En qué consiste
Por favor, extrae literalmente del fragmento sobre las reescrituras modernas de obras medievales españolas el pasaje que se abre con las palabras "La subversiva e" y se cierra con "y tópicos literarios.".

Fragmento del documento
§

Igualmente, aquella «puta vieja» del Medievo, instruida en la ciencia oculta y diestra en asuntos de lujuria y avaricia, tiene una segunda vida en la narrativa española contemporánea. He ahí Melibea no quiere ser mujer (1990), de Juan Carlos Arce, o El manuscrito de Piedra (2008) de Luis García Jambrina que, no solo rescatan al personaje de Celestina, sino que recuperan a su mismísimo autor, Fernando de Rojas, multiplicando así la nutrida prole celestinesca que no deja de registrar nuevos vástagos desde el siglo xvi. Entre ellos, es posible destacar los que ya se conocen como «segundas celestinas»: la Segunda comedia de Celestina (1534), de Feliciano de Silva; la Tercera parte de la Tragicomedia de Celestina (1536), de Gaspar Gómez; y la Tragicomedia de Lisandro y Roselia (1542), de Sancho de Muñón.7

El mal amor,
Fernando Fernán-Gómez.

Libro de mal amor,
Fernando Iwasaki.

Melibea no quiere ser mujer,
Juan Carlos Arce.

La subversiva e incatalogable obra escrita por el Arcipreste de Hita, el Libro de Buen Amor reaparece, a su vez, de la mano del escritor peruano Fernando Iwasaki, que, en un guiño a su predecesor, firma el Libro de mal amor (2000), ya no para recuperar los personajes del Arcipreste o al mismísimo Arcipreste, tal y como había hecho Fernando Fernán Gómez en 1987 con El mal amor; sino para redescubrir y revitalizar determinados recursos y tópicos literarios.

§

Datos disponibles
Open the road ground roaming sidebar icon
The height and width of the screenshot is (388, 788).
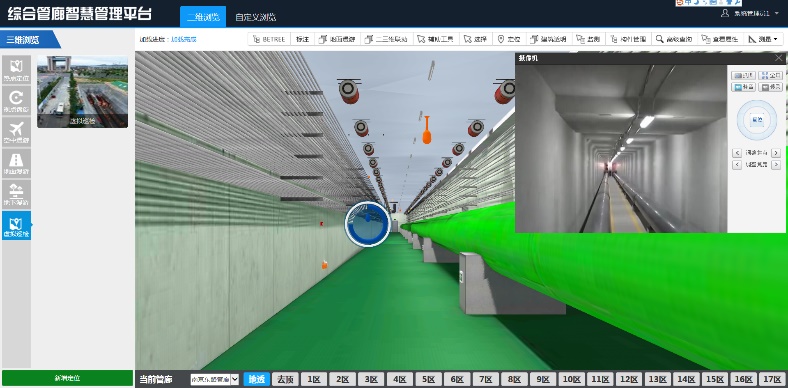pos(17,163)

§

Resultado del ejercicio
La subversiva e incatalogable obra escrita por el Arcipreste de Hita, el Libro de Buen Amor reaparece, a su vez, de la mano del escritor peruano Fernando Iwasaki, que, en un guiño a su predecesor, firma el Libro de mal amor (2000), ya no para recuperar los personajes del Arcipreste o al mismísimo Arcipreste, tal y como había hecho Fernando Fernán Gómez en 1987 con El mal amor; sino para redescubrir y revitalizar determinados recursos y tópicos literarios.